The laboratory at the Salk Institute in the United States has created the world’s first pig human hybrid. Scientists state that it’s the first ever successful human-animal hybrid experiment that has proved that human cells can thrive inside of an animal host. In a report issued by the Nationalgeographic.com, this biomedical advance has long been a dream and a quandary for scientists who hope to address a critical shortage of donor organs. It’s unfortunate that every ten minutes a person is added to the national waiting list for organ transplants and every day, 22 people on the same list die due to lack of the needed organs. If it was possible to grow a custom organ inside an animal, many lives would be saved.
This creation is one step closer to reality after an international team of researchers led by the Salk Institute reported in the journal cell that it had created what is known scientifically as a chimera: an organ that contains cells from two different species. This is a very astounding breakthrough since human-animal chimeras have always been beyond reach. However, such experiments are currently ineligible for public funding in the United States. Consequently, the Salk team relied on private donors for the chimera project.

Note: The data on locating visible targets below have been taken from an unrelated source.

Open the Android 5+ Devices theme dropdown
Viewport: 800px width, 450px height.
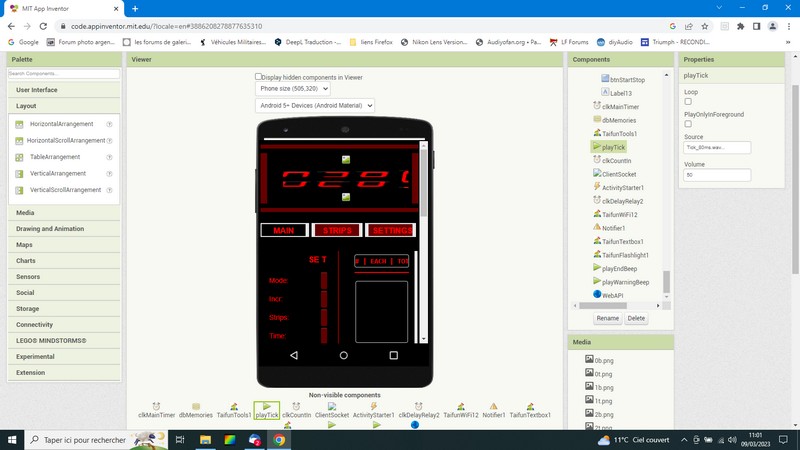point(315,105)
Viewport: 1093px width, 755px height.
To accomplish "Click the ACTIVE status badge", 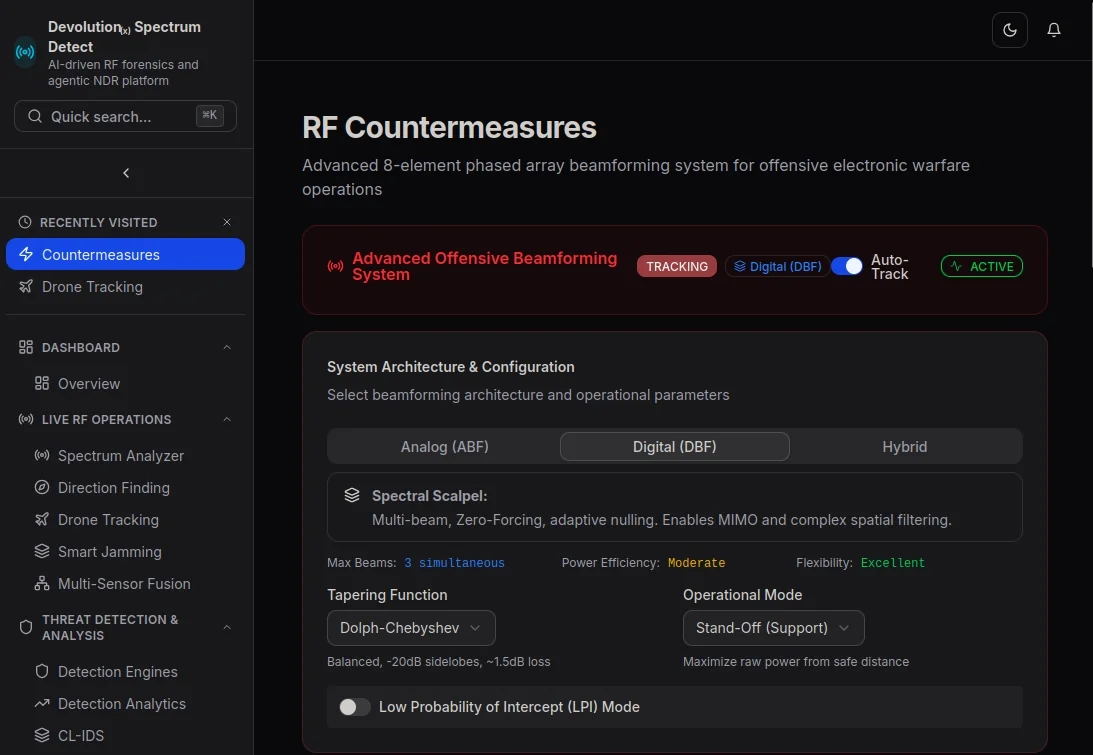I will [981, 266].
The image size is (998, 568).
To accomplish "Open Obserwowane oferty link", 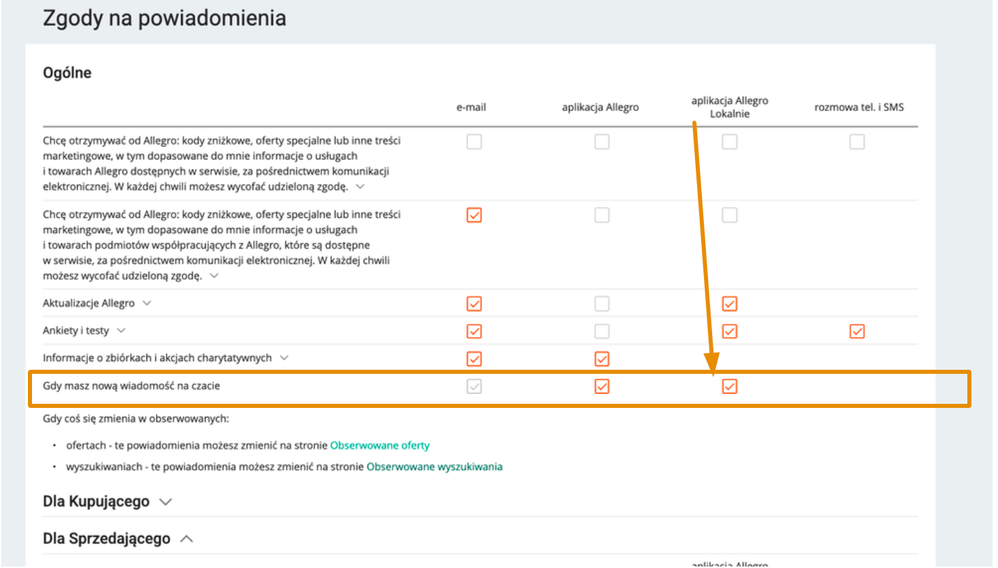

In a statement made by the lead study author, Jun Wu of the Salk Institute, people need only look to mythical chimeras like the human-bird hybrids known as angels for a different perspective. As he added that in ancient civilizations, chimeras were associated with God and that our ancestors thought the chimeric form can guard humans. Wu also expresses his teams hopes to see human-animal hybrids guarding humans in future.
The chimera can be made in two ways, one of them being to introduce the organs of one animal into another, it’s a risky proposition since the host’s immune system may cause the organ to be rejected. Alternatively, scientists can begin at the embryonic level and introduce one animal’s cells into the embryo of another and let them grow together into a hybrid. This might sound weird ,but it’s a creative way to solve a number of vexing biological problems that accompany lab-grown organs.